Exercise —
Write out the records below, unchanged, from the line containing "Others (505, 692)" down to the line containing "need (487, 643)", including both of those lines.

** START **

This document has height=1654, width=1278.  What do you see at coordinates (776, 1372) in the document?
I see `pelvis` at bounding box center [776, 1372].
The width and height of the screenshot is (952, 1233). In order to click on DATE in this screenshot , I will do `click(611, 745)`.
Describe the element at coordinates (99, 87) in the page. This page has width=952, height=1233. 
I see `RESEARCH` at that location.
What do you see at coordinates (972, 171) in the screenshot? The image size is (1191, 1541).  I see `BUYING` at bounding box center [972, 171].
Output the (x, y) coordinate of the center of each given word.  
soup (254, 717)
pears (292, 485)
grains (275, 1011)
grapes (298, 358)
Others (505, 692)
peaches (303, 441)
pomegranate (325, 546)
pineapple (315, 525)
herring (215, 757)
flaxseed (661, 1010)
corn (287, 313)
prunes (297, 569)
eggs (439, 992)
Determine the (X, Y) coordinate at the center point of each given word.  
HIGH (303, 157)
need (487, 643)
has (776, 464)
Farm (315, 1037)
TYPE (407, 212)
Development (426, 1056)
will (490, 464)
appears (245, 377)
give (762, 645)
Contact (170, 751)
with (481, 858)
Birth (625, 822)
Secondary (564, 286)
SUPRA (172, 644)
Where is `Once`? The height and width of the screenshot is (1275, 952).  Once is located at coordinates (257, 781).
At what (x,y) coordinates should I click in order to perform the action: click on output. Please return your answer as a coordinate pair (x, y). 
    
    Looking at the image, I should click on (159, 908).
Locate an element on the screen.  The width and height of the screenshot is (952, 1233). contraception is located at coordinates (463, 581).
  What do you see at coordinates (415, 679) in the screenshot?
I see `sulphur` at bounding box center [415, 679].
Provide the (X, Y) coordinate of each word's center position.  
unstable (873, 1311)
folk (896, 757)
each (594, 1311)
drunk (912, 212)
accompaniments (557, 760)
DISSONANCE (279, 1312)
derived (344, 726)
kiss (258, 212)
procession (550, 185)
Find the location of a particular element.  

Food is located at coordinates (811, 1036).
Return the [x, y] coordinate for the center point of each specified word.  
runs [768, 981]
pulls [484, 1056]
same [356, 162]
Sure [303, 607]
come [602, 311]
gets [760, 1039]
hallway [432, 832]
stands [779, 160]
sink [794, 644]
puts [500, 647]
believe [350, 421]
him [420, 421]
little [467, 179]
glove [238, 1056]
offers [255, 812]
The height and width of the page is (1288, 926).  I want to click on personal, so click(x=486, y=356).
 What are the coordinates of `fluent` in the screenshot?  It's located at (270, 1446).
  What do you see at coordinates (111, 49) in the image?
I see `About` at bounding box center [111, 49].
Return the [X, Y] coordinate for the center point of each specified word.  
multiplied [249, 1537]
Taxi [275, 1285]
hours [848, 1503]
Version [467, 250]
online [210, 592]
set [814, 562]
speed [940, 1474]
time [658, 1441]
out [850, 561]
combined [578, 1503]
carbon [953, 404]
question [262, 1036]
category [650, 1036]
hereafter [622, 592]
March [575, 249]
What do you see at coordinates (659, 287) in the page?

** END **

Exercise output —
Others (505, 692)
peaches (303, 441)
pomegranate (325, 546)
pineapple (315, 525)
herring (215, 757)
flaxseed (661, 1010)
corn (287, 313)
prunes (297, 569)
eggs (439, 992)
Determine the (X, Y) coordinate at the center point of each given word.  
HIGH (303, 157)
need (487, 643)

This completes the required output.